Читать «На кончике иглы» онлайн - страница 2

Андрей Бычков

Она была американка, она приехала в Белград уже после того, как мы вернулись из Косово. Я сидел в ресторане отеля «Казина» и пил красное вино. Сербы в каком-то зловеще веселом танце, положив друг другу руки на плечи и крест-накрест перебирая ногами, продвигались цепочкой между столами, захватывая в свой танец все новые и новые жертвы – одиноких подвыпивших иностранцев, приехавших полюбоваться на разбитый американскими бомбами Белград. Собственно, город был цел, также, как и дух нации, разрушенных зданий было совсем немного.

Я узнал ее сразу. Мы познакомились еще в Чикаго. Звали ее Пьета.

– What are you doing here? – спросил я ее в спину, в ее узкую голую спину, когда она, захваченная сербами, проплывала перед моим столиком. Я узнал ее по спине.

Скорее всего я задал этот вопрос самому себе. Я пьяно рассмеялся, выговаривая с чуждой мне американской интонацией эти слова (с сербами я разговаривал по-русски). Она оглянулась и, выражая радостное удивление на лице, высвободила одну из своих рук и приветливо мне помахала. Я видел, как она пытается выскользнуть из цепких объятий сербов.

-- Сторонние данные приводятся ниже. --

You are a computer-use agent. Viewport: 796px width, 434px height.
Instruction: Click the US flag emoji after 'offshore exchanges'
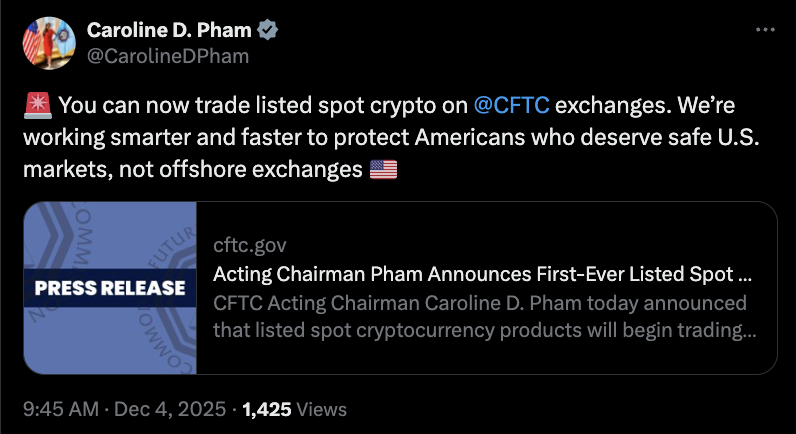coord(383,171)
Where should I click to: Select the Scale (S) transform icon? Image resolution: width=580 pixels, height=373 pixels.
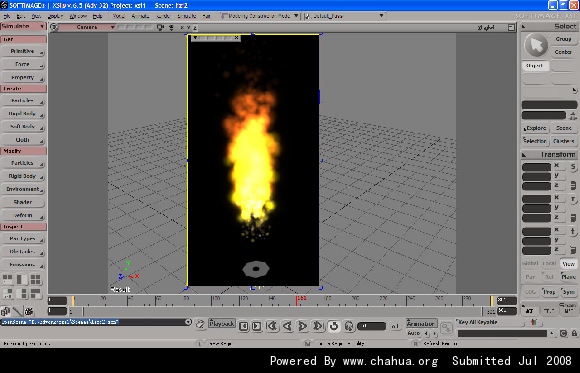click(573, 167)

Они не отпускали ее, о чем-то спрашивали, но она только смеялась, загадочно качая из стороны в сторону головой, отчего сербы держали ее еще крепче. Тогда, в Чикаго, она вот также качала головой, хотя ее никто не держал за руки. Это было на репетиции моей пьесы, ее просили остаться, но она почему-то отказалась, вот также, как и сейчас загадочно улыбаясь. Тонкая, даже скорее худая, с узким лицом и большими зелеными глазами, все тот же отстраненный и в то же время слегка притягивающий взгляд, как будто она в своей подчеркнутой независимости все же чувствует себя немного виноватой и ждет того, кто сможет ее остановить. Такой взгляд я часто замечал у красивых и, быть может, в тайне мучающихся своей красотой женщин. Я вспомнил, как она наклонялась, играя в бильярд в нашей мужской компании, она как-то хищно растягивалась, замирая, а потом бесстрастно и жестоко расстреливала один за другим по лузам шары.

Признаваясь, что ты писатель, надо ли признаваться до конца, что же именно тобой движет? Этот странный обмен с жизнью, давно разрушившая бы обычного человека откровенность…

Как и все живое, мы растем, но почему-то так часто вырастаем в машину, затягивающую нас в свою однообразную, узкую и тупую колею, что должна бы по идее служить лишь путем исполнения наших желаний, предоставляя нам самим выбирать направление, но почему-то вдруг превращает и нас в неумолимые поршни, цилиндры и колеса. Мы совершаем странное открытие – не «жить, чтобы жить», а «ехать, чтобы ехать». Беда еще и в том, что останавливаться нельзя. Остановка не приносит облегчения. Набрасываются сообщения о другой езде, нас начинает пожирать напалм езды других. Так лучше уж наш собственный! Лучше уж тупая, однообразная, но зато сама себя везущая езда. С вечерней лежкой перед телевизором, когда вслушиваешься в бодрый и тайно заправляющий тебя голос, что где-то и что-то уже случилось – не остановился, а сошел с рельс гигантский, набитый до отказа пассажирами состав или сработал в метро адский нашпигованный гвоздями приборчик. Вот и писатели давно пишут нам о том же, словно бы теперь писатель не творец, а венский профессорюга Зигмунд Фрейд, излечивающий нас от усталости, страха и депрессий, лишающий нас последних наших скрытых и тайных надежд – на великую любовь, на внезапное чудо, на непонятное счастье, обрушивающееся вдруг ни с того ни с сего… Хитрюга Фрейд: «У пациента при его взаимодействии с врачом должно оставаться множество неудовлетворенных желаний. Необходимо отказывать ему именно в том, чего он больше всего желает и настоятельней всего просит».